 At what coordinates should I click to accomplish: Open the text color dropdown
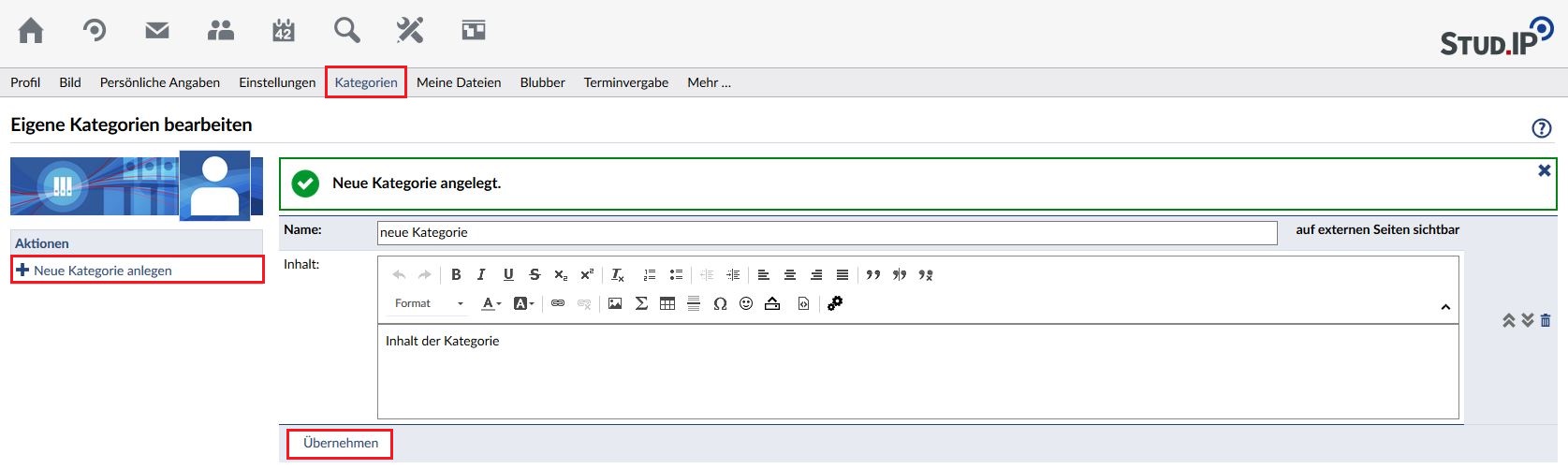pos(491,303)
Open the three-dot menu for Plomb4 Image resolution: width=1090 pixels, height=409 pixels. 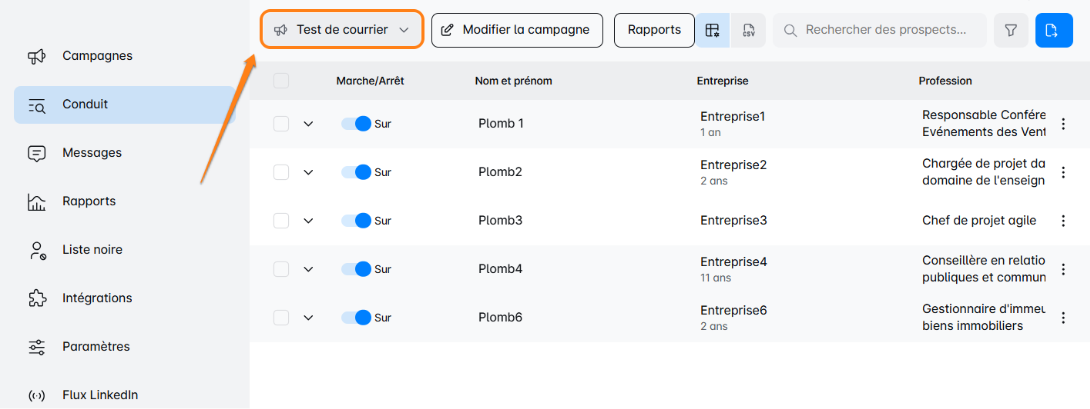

==

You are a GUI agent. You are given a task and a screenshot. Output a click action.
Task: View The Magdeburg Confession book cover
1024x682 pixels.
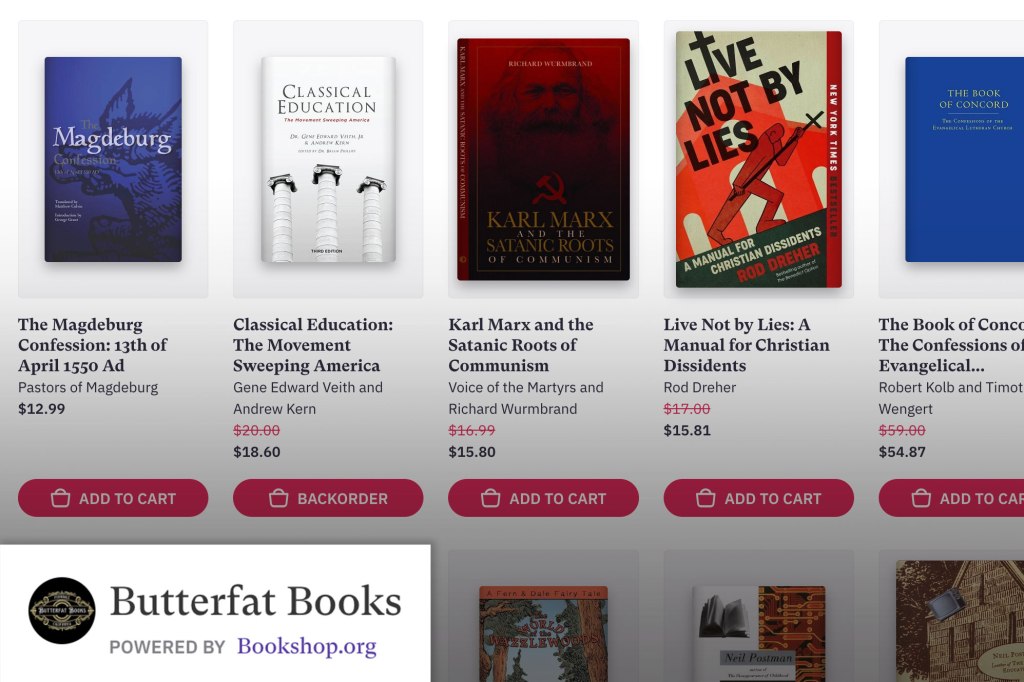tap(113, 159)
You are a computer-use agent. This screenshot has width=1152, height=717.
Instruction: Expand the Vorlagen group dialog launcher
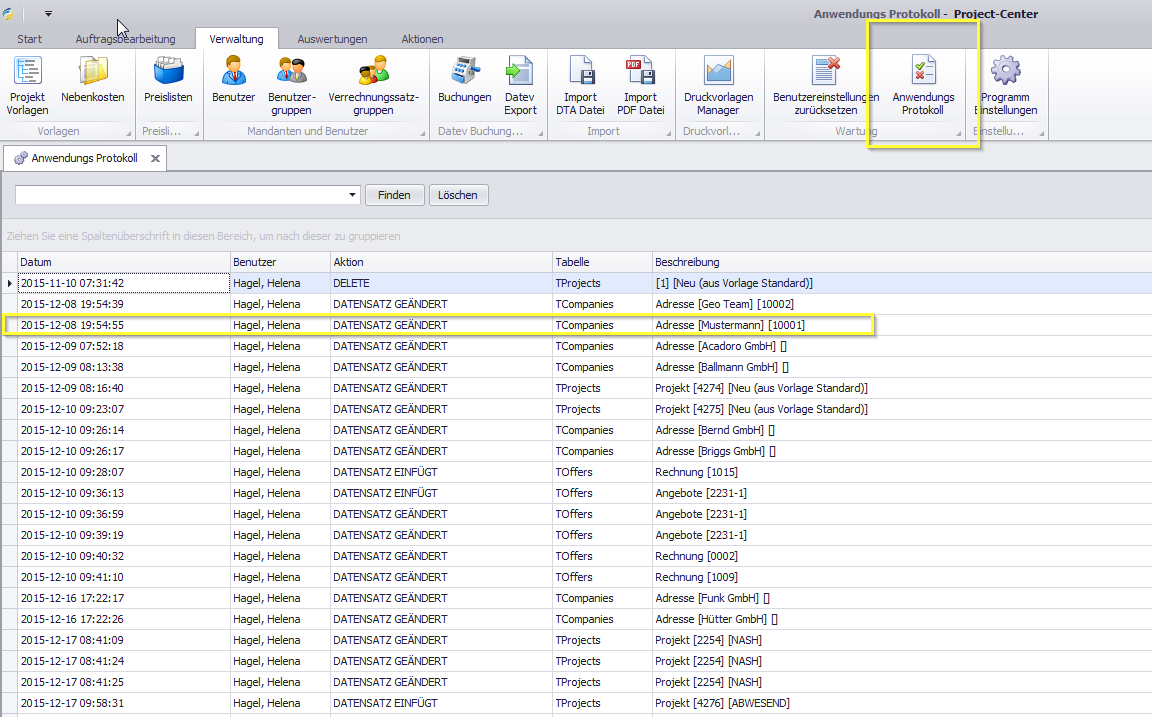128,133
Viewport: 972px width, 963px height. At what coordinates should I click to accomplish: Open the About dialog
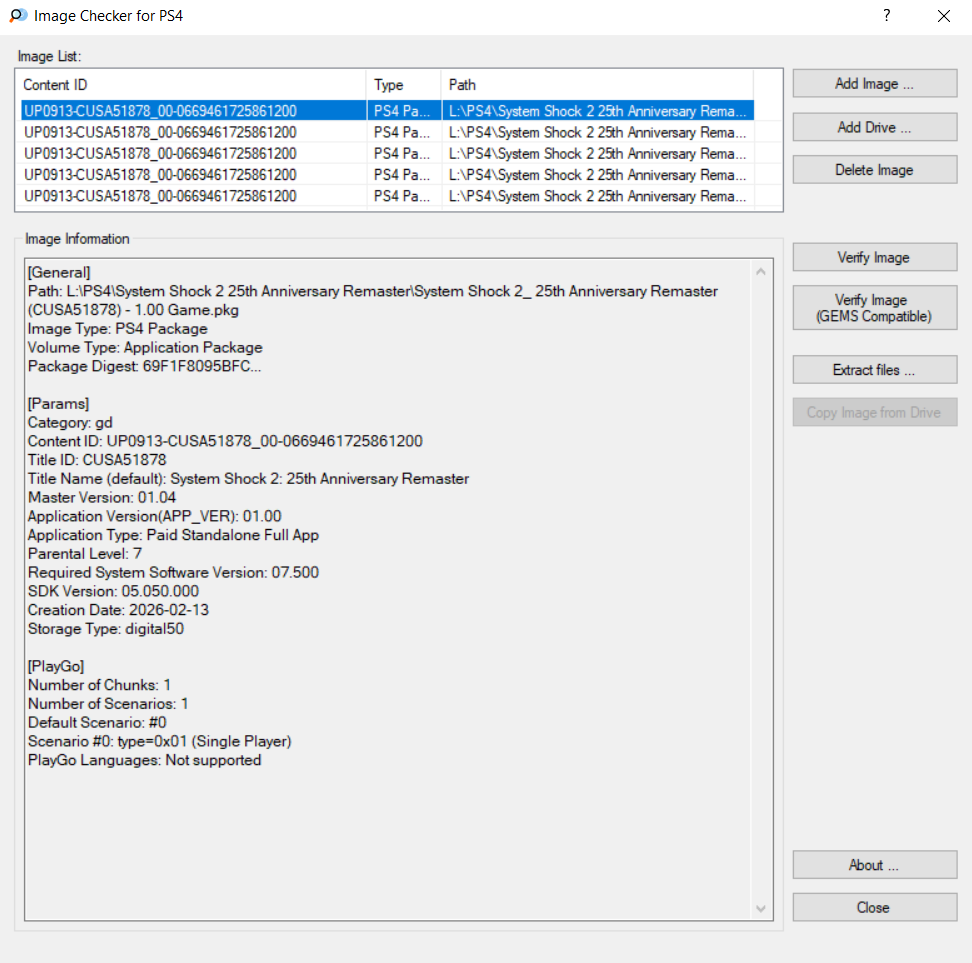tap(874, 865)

* * *

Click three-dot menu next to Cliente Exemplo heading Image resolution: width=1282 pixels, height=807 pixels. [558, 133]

→ **TASK ITEM**
Write out word for word the lines above that run from the one with "At what coordinates should I click to accomplish: Open the text" to the one with "Open the three-dot". Include both end lines; exclude the images.

→ **ANSWER SECTION**
 At what coordinates should I click to accomplish: Open the text color dropdown
pos(491,303)
Open the three-dot menu for Plomb4 Image resolution: width=1090 pixels, height=409 pixels. 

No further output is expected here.